(Everyone was sort of on the edges -- and this was Ron Schnaar talking about super complex surface glycans (eeeek)-- the fact anyone is visible is a big thing in my mind! )
I started my first real job in clinical chemistry at Johns Hopkins 20 years ago this August (eeeeeeek!) and I've been bumming around the city, hospital and university off and on ever since. For all of that time, there really hasn't been much mass spectrometry here. If you total the hospital system and the university (which are separate entitities) there are just about 50,000 full time employees and 23,000 full time students. That's sort of big for a school that has never really had even a Metabolomics core.
SO...the fact that there were two rooms full of posters with a lot of people I DIDN'T EVEN KNOW showing all sorts of mass spectrometry data is super exciting.
Highlights for this reader base?
Chan-Hyun Na showed some great stuff on how his group is finding non-canonical peptides in Alzheimer's models. That is, of course, a protein disease that genomics isn't all that helpful with. While I'm a huge fan of the Steen lab work on this topic, I had no idea they were doing this super effectively across the street.

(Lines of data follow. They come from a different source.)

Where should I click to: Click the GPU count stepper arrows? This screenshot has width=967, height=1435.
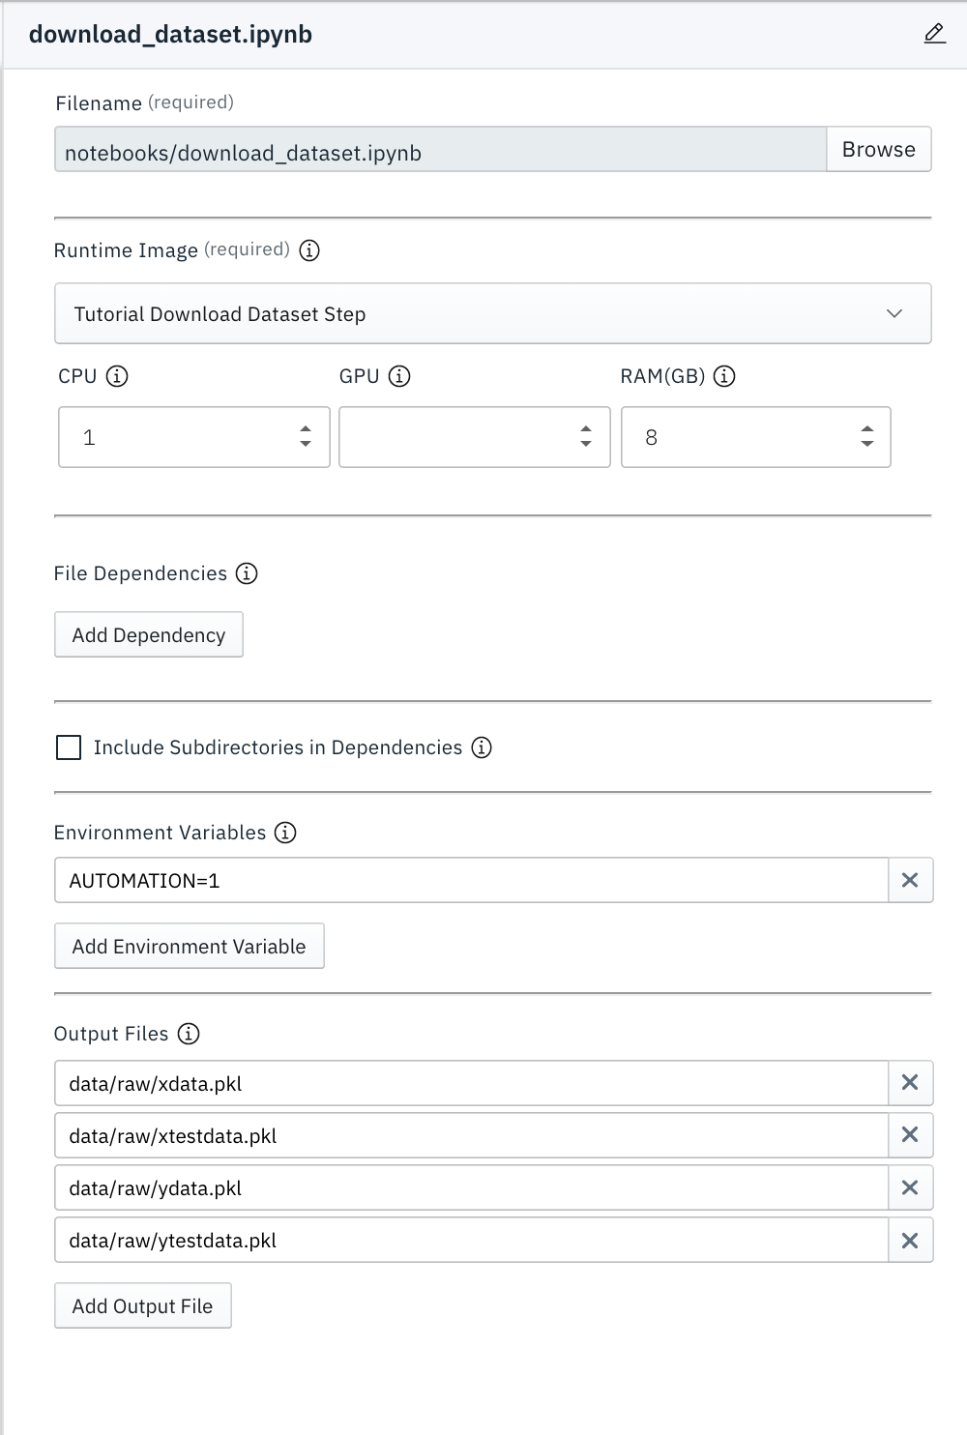coord(586,437)
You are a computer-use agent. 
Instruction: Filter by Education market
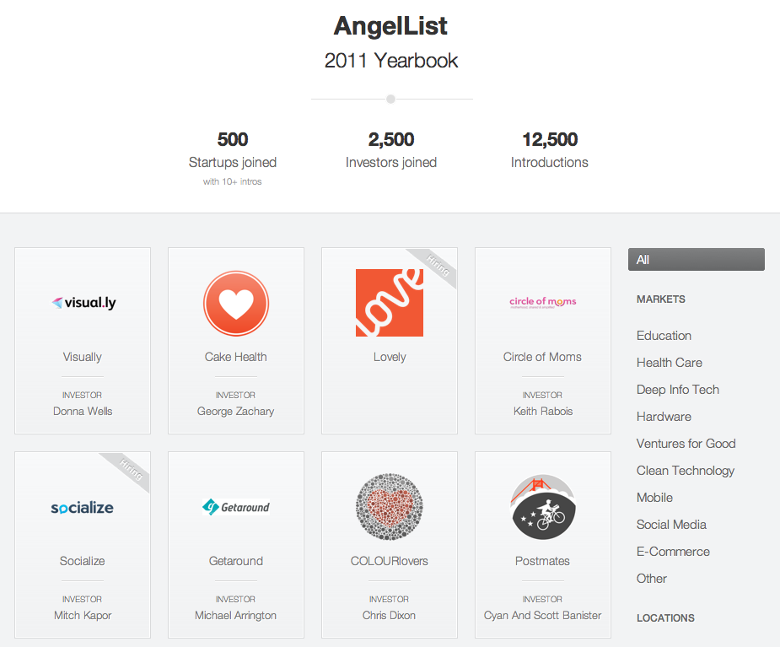(664, 336)
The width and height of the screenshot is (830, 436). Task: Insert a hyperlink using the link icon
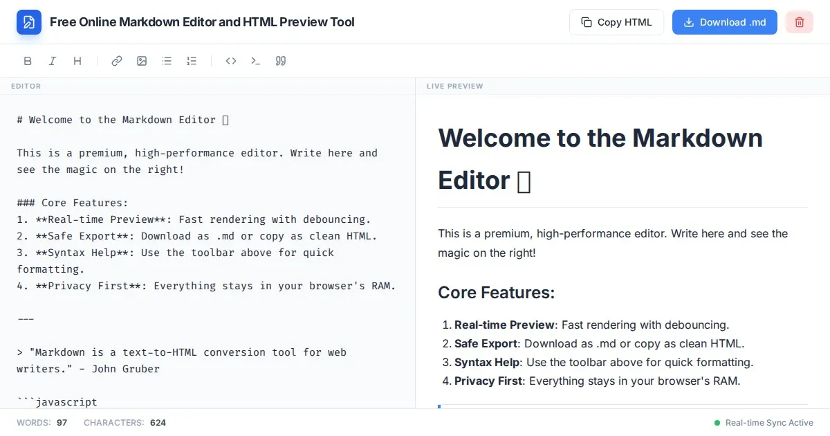click(x=117, y=61)

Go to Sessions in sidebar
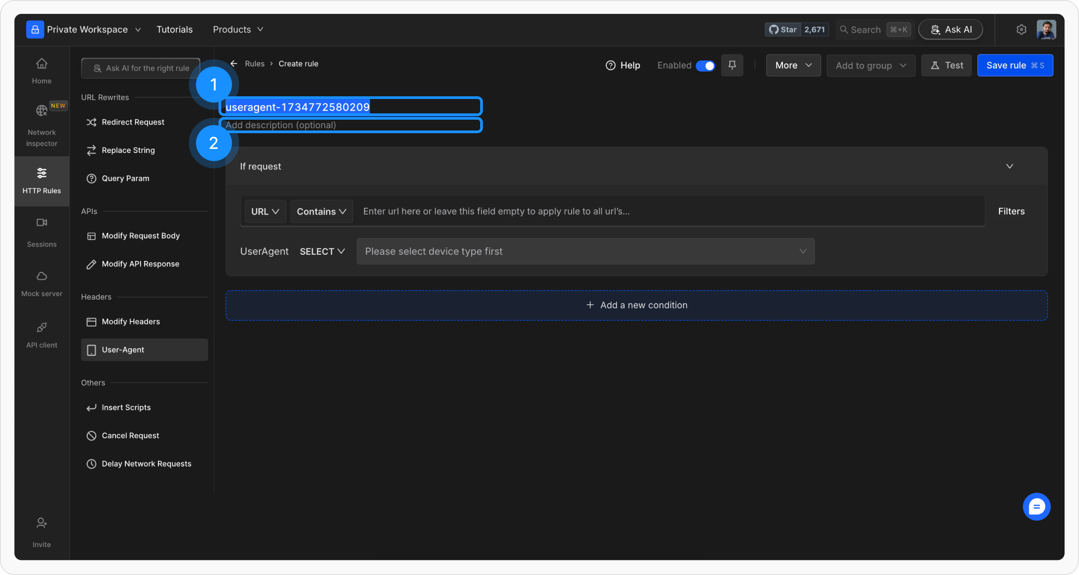point(41,232)
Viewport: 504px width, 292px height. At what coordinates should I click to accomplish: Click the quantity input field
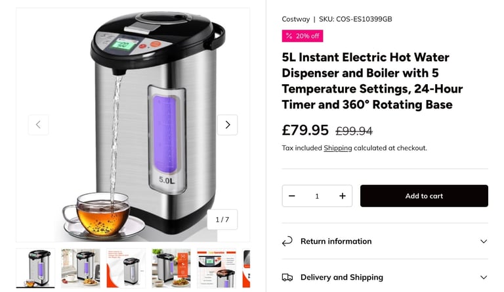point(317,196)
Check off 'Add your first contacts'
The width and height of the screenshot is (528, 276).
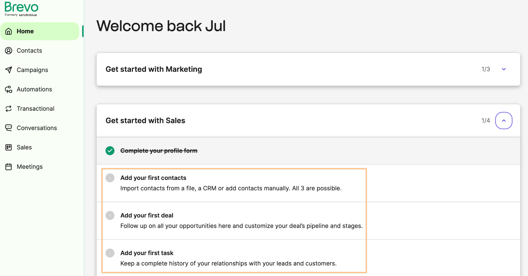[x=110, y=178]
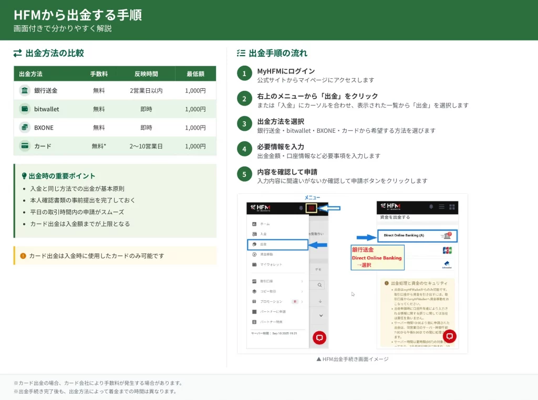Viewport: 538px width, 400px height.
Task: Expand the 取引口座 menu chevron
Action: [302, 281]
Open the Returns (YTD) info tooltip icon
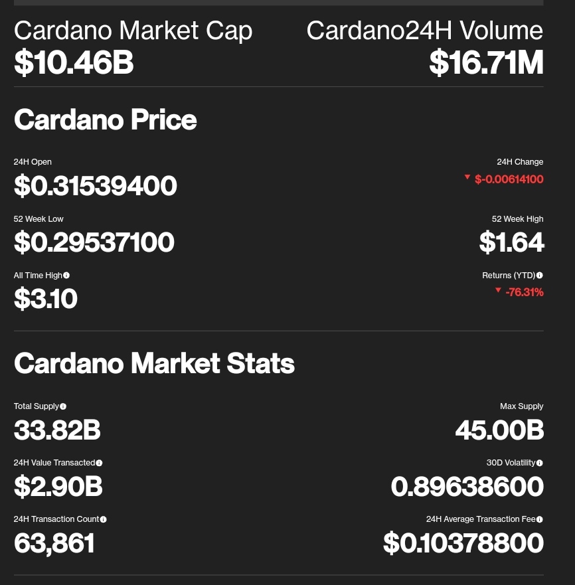 [x=540, y=276]
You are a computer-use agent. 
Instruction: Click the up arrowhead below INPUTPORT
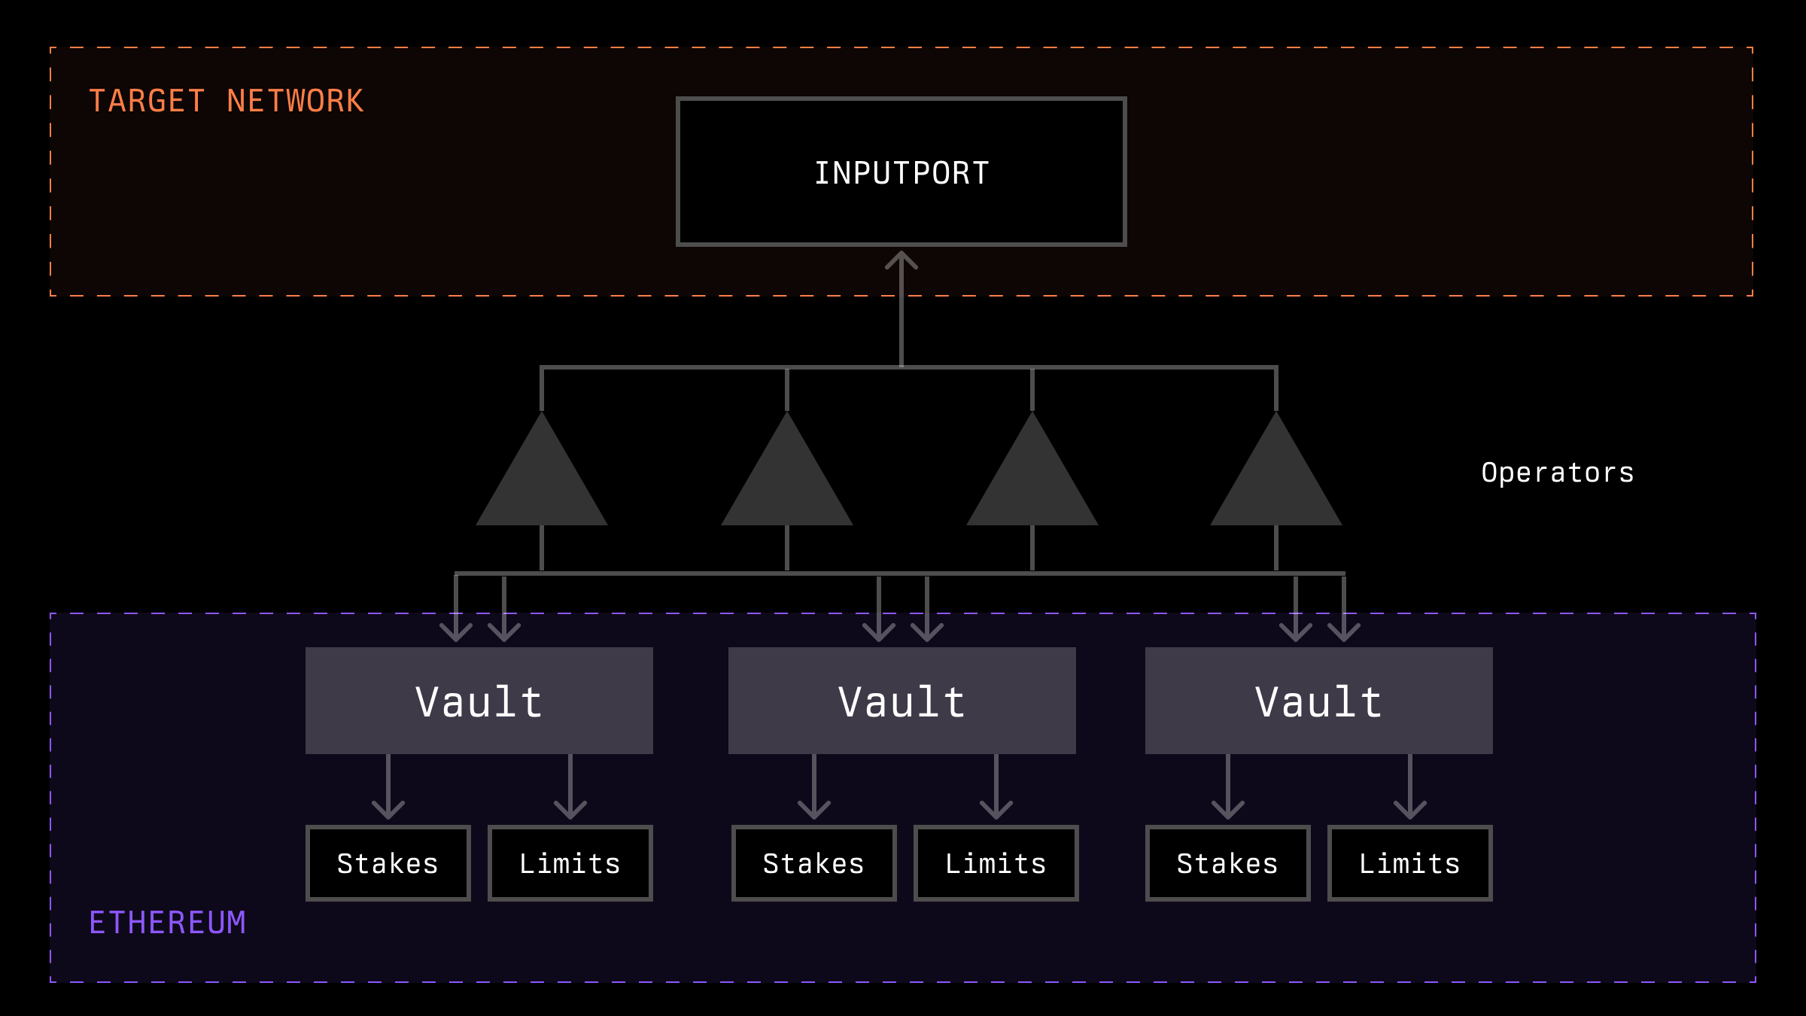tap(901, 260)
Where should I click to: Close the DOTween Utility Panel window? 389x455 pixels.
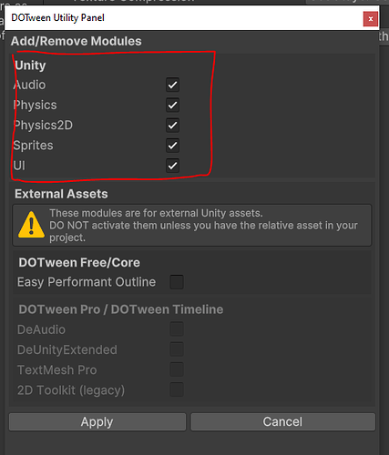pos(371,19)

Stephen Fried doesn't just do really mass spectrometry to solve fundamental questions about the earliest stages of enzyme evolution (cool recent paper here). He demonstrated some applications of similar approaches to understand neurological decline.
Rahul Bharadwaj showed some work with Bob Cole's core (I think Lauren DeVine will have a poster at ASMS showing this data, it was too popular for me to get to it), super ridiculously small laser capture microdissection samples + high plex TMT proteomics (MS3 based quan, I think, I can't always read my notes) from people who were so amazing that they left their brains to the Lieber brain banks. Super cool stuff.
Ron Schnaar studies the most frustrating looking cell surface glycans of profound medical importance through photoreactive probes his team synthesizes themselves. He made a really solid argument for why intricate biological pull-down studies benefit from the super high accuracy TMT multiplexing you get on the Orbitraps largely designed for that purpose. When your biology and the molecular aspects of your experiment are super complex, it is nice to have the best quan on the back end that you can get (and the internal QC aspects of multiplexing).
Josh Smith talked about his continued work with adductomics -- there it is -- I was sure I had a blog post on a paper of his from a few years ago. If you aren't familiar, it is cool and scary stuff. Actually, that paper was on targeting -- here is a very recent JASMS study doing it untargeted!
That was only half the day! There were great posters (Bob O'Meally is making custom SureQuant panels, check out his poster if you're in Houston, it's really cool) and the rest of the day was imaging and them small molecules and there was even a single cell ICP-MS (accurately measuring metal concentrations in one cell at a time). Super cool day.